• **DIRECTIONS**
Please return exactly the lines below that run from the line with "Click the Add Factor button" through the end of the listing, both included, but not the pictures.
*** Begin section ***
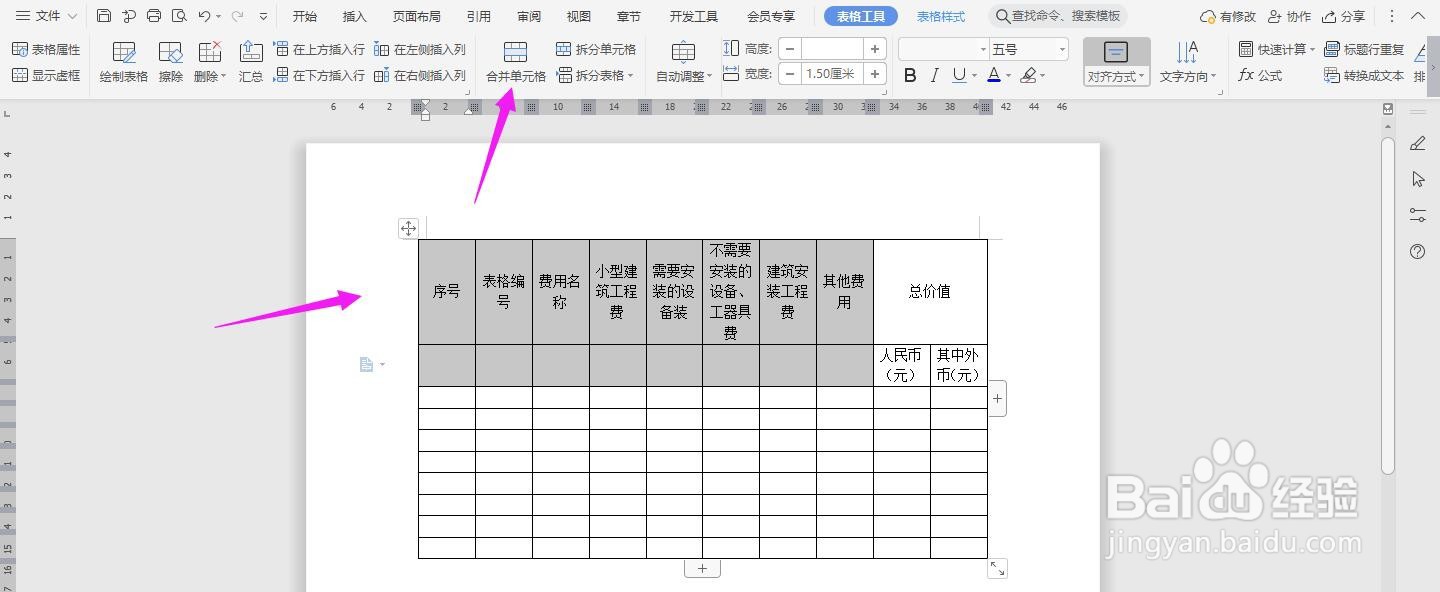Insert a formula with the fx 公式 icon
Image resolution: width=1440 pixels, height=592 pixels.
[1262, 74]
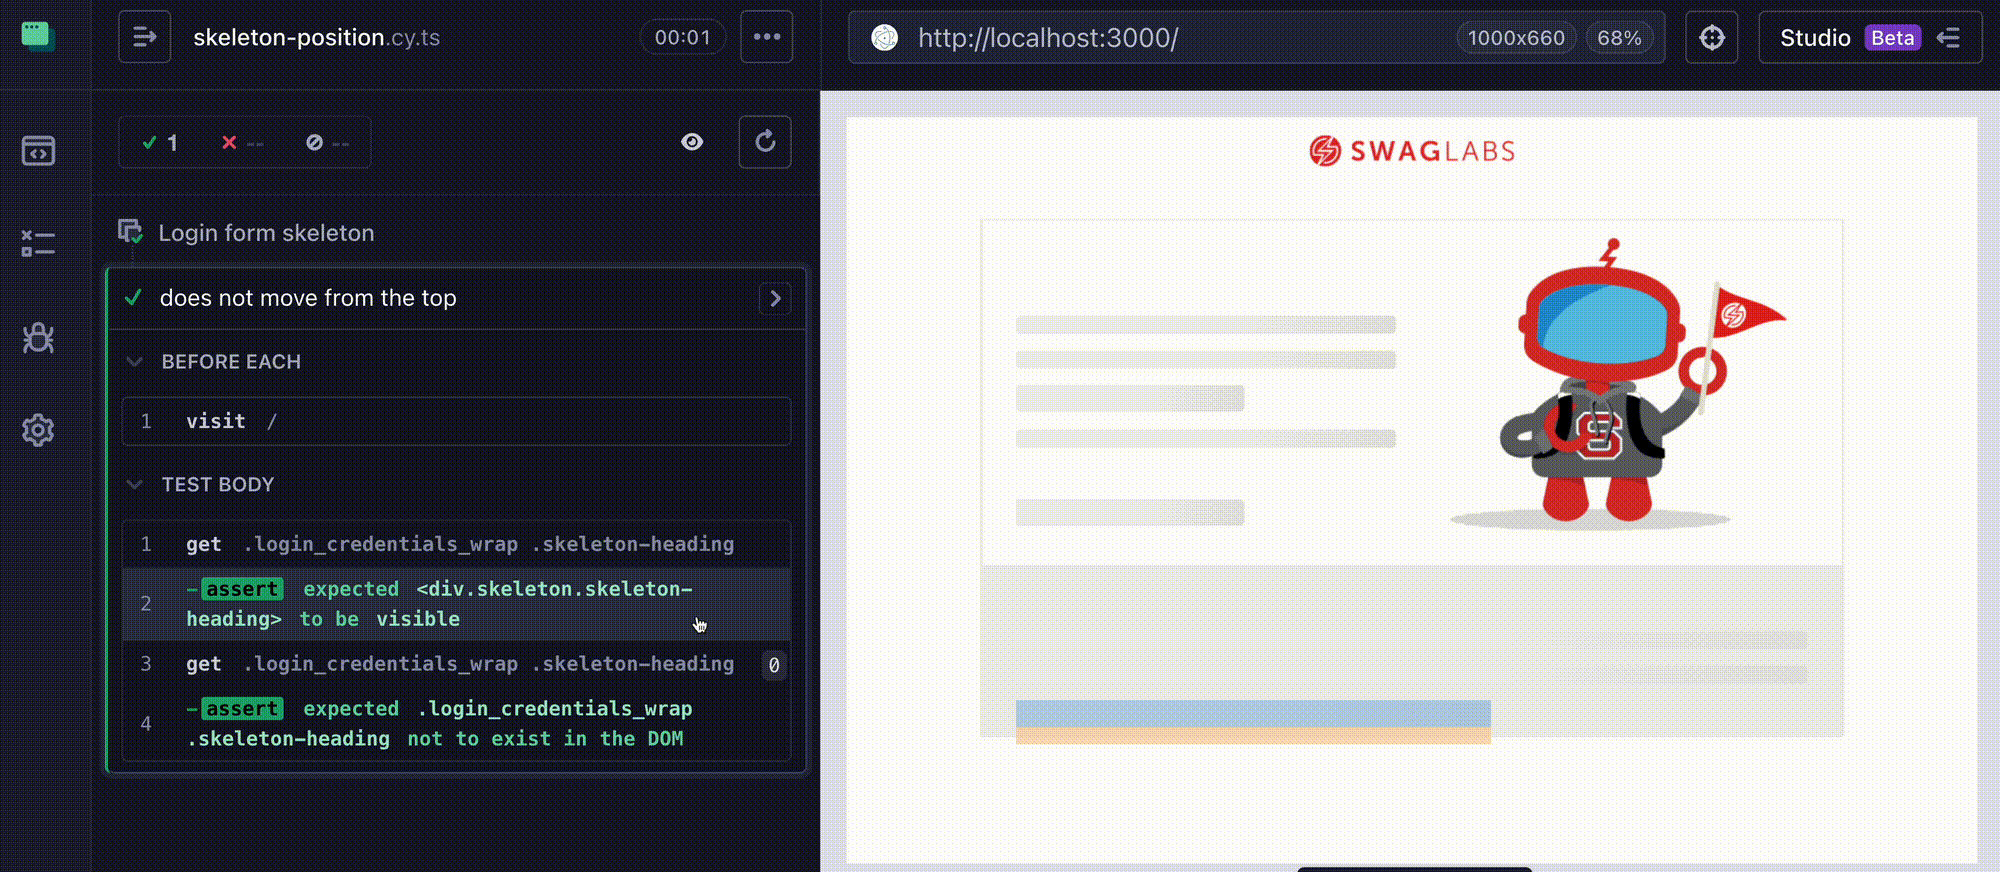2000x872 pixels.
Task: Select the 'visit /' command row
Action: [x=456, y=421]
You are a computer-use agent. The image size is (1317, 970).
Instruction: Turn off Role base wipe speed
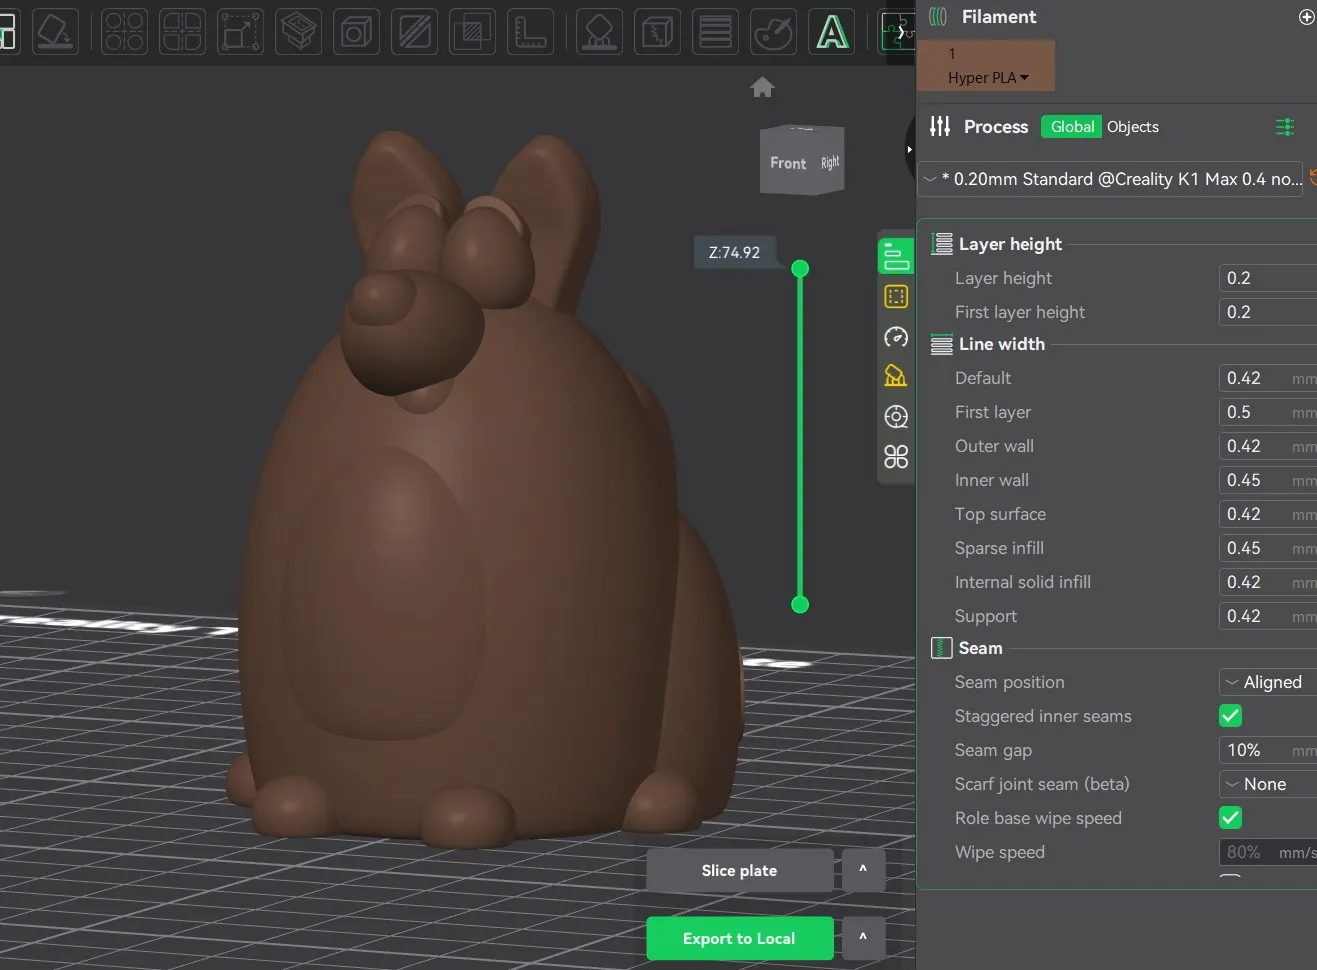[x=1230, y=818]
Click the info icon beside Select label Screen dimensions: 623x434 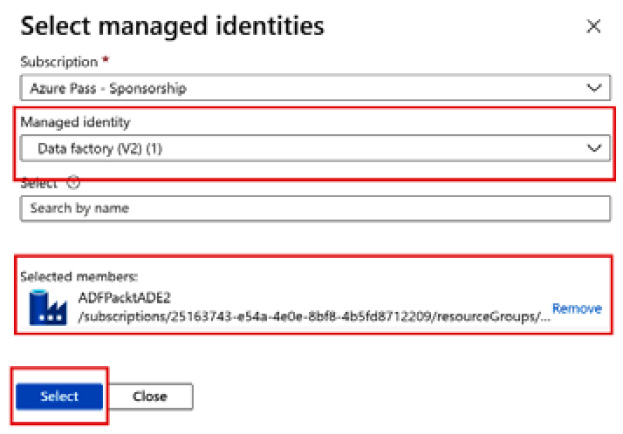pyautogui.click(x=73, y=183)
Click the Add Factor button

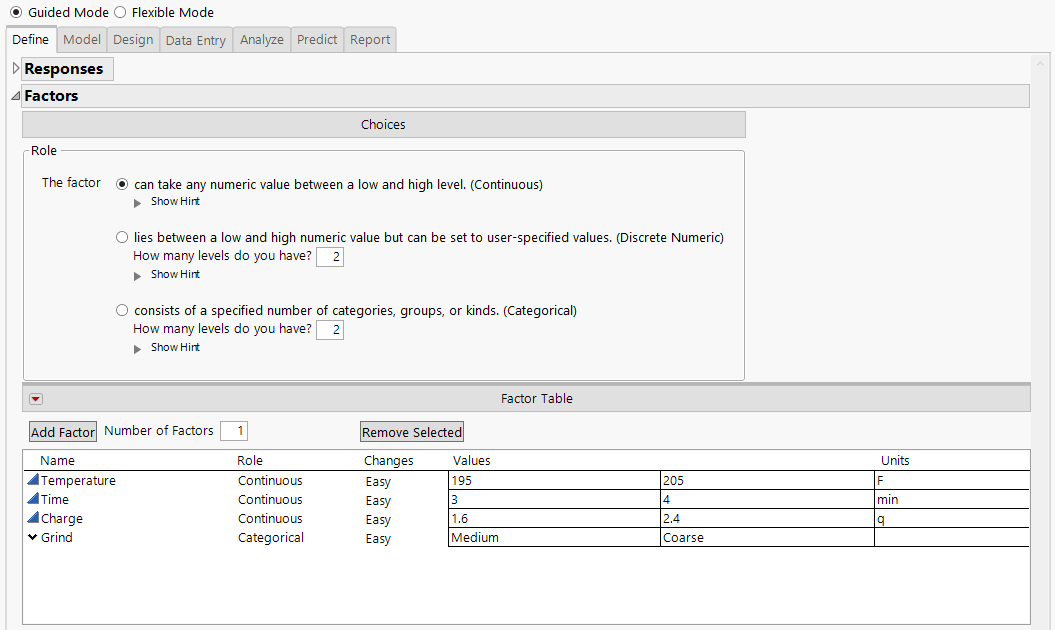[x=62, y=431]
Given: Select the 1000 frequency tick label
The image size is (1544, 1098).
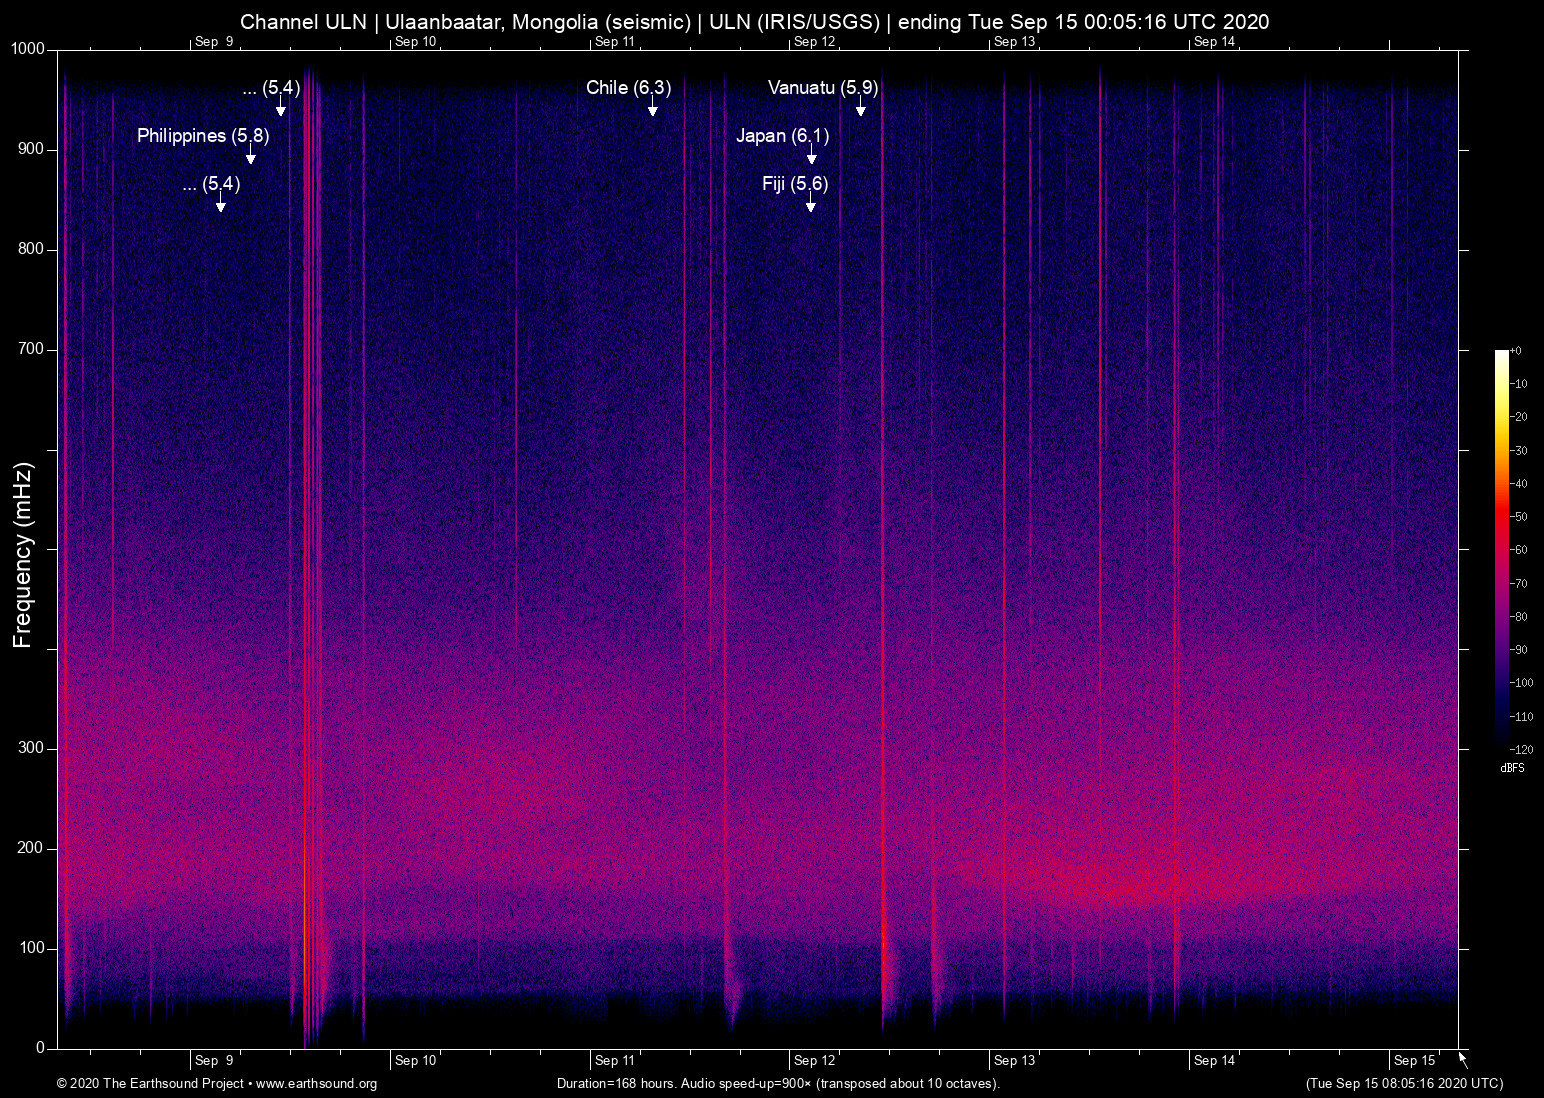Looking at the screenshot, I should (x=26, y=48).
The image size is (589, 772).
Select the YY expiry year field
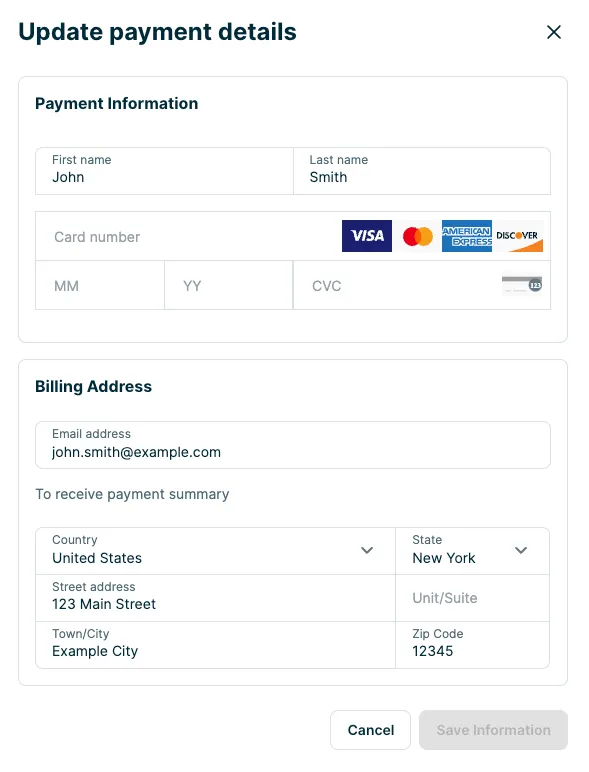tap(229, 286)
*** End section ***
• **PROBLEM SOLUTION**
Click the Add Factor button

[x=62, y=431]
Given: Select the 1000 frequency tick label
The image size is (1544, 1098).
Looking at the screenshot, I should (x=26, y=48).
The image size is (589, 772).
Select the YY expiry year field
tap(229, 286)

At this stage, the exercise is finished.